Telltale Games’ agreement to make a Game of Thrones game based on the HBO television series will be a “multi-year, multi-title partnership,” according to a media release from the studio.

The collaboration between Telltale and HBO Global Licensing was confirmed during VGX 2013 when Telltale Games CEO Dan Connors said the studio will be taking advantage of all of George R.R. Martin’s fiction “to make something great.”

The official teaser trailer for the Game of Thrones videogame is available for viewing through Telltale Games’ official YouTube page. The first episode will release in 2014 for “home consoles, Windows PC, Mac and mobile devices.” Polygon has an interesting opinion piece about how Telltale Games might take Martin’s narrative and create a successful adventure game out of it. “Game of Thrones is filled with more characters to keep track of than nearly any other similarly popular franchise,” says Jonathon Dornbush. “Yet this scope doesn’t mesh with Telltale’s style to focus on a single main character or two and a core cast of secondary players. While Telltale could follow just one family or a single character’s plight, this choice would take away from the series’ signature style. If this is the case, it may be in Telltale’s best interests to tackle another fantasy franchise with far less baggage if they need to forsake Thrones’ main storytelling conceit.”

At this point, it’s safe to say that Martin’s creation has moved well beyond a book series and into the realm of licensing juggernaut. With revenues for these tangential ‘side’ projects possibly set to exceed that of book sales (if they don’t already), it’s uncomfortable to think about the idea that Game of Thrones might soon supersede A Song of Ice and Fire as the flagship Westeros entity as the popularity of the HBO adaptation continues to soar. At what point does this happen? And at what point does the divergence in canon between the show and the novels become and issue? Interesting times ahead for Martin and his friends.

persona-5-reveal

Ending several weeks of speculation (and a couple of years of wishful thinking and fervent hoping among fans), Atlus announced Persona 5, the latest installation in the long-running Japanese RPG series. “Persona 5 will launch for PlayStation 3 in Japan during winter 2014,” reports Polygon, followed by ‘three spin-off titles coming for various platforms.’

At this point, Atlus has only released a (traditionally) vague teaser trailer for Persona 5 highlighting the game’s early tagline: “You are a slave. Want emancipation?” Each of the recent Persona releases have also featured a predominant colour in their design, blue for Persona 3 and yellow for Persona 5, and it appears that the next game will heavily feature the colour red in its design.

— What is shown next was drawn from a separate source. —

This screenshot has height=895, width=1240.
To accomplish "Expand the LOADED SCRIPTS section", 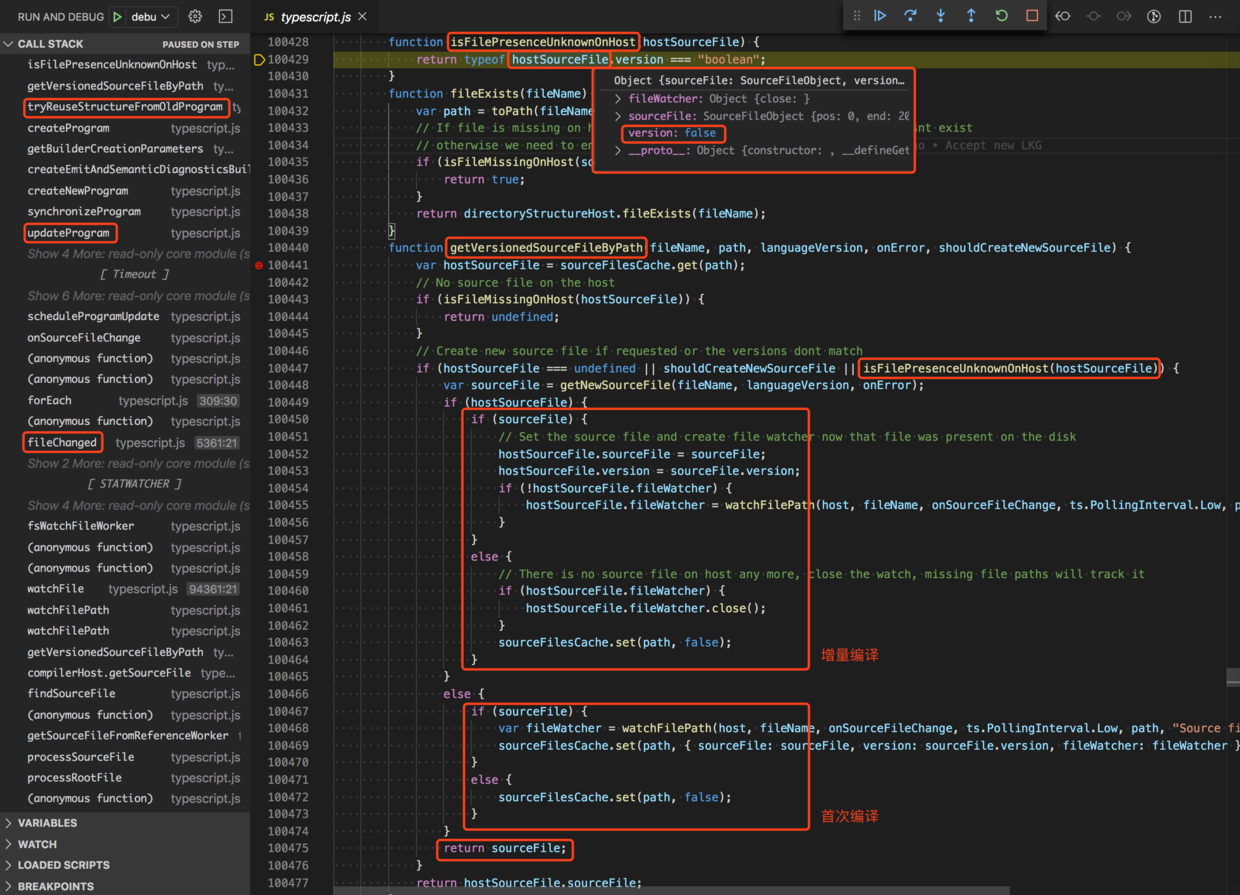I will [x=63, y=865].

NeoGAF user Duckroll has translated early reports from Dengeki (a Japanese videogame magazine), with some vague details about the game’s premise. “The setting of the chairs in the teaser is a highschool classroom,” Duckroll translates. “The theme of the game is about the emotion joy of being released after overcoming trials – hence the imagery of chairs and chains. The game will continue to be focused on school juvenile setting of the series, but the tone this time will be completely different.”

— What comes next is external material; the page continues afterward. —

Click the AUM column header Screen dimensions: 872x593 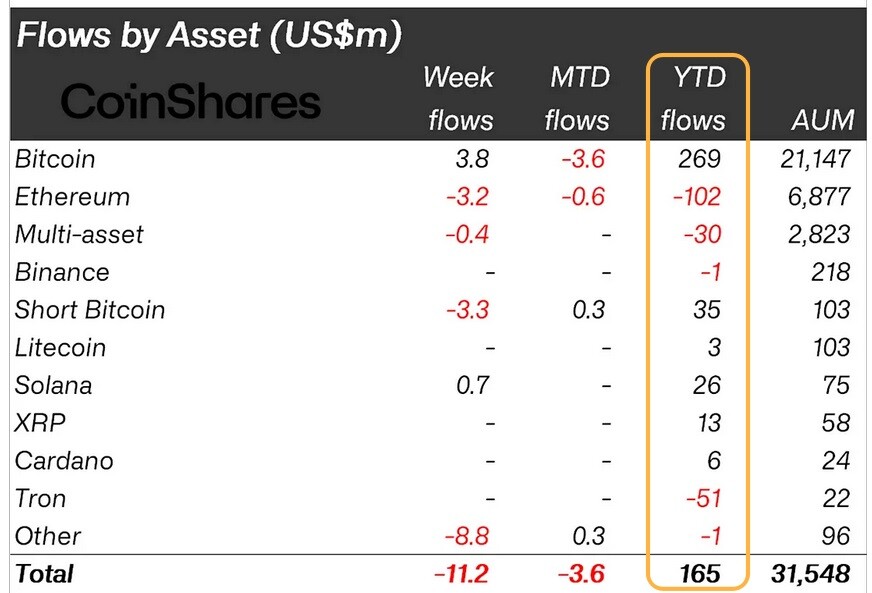coord(823,120)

It’s interesting to note that Persona 5 has been announced for release on the PlayStation 3, rather than the recently-released PlayStation 4. Atlus, and the Persona series in particular, has a history of releasing instalments on legacy platforms. Persona 4 was released on the PlayStation 3 several months after the PlayStation 3 hit stores.

In addition to Persona 5 several other titles were announced. These spin-off titles include:

  • Persona Q: Shadow of the Labyrinth (Nintendo 3DS), an Etrian Oddysey-style ‘dungeon crawler that brings the heroes of Persona 3 and Persona 4 together.’
  • Persona 4: Dancing All Night (PlayStation Vita), a ‘sound action game [where] players will be able to compete in “Battle Dances” against shadows.’
  • Persona 4: The Ultimax Ultra Suplex Hold (PlayStation 3), a sequel to Persona 4 Arena.

At the time of this article’s writing, there is no North American release date for Persona 5 or any of its spin-off titles.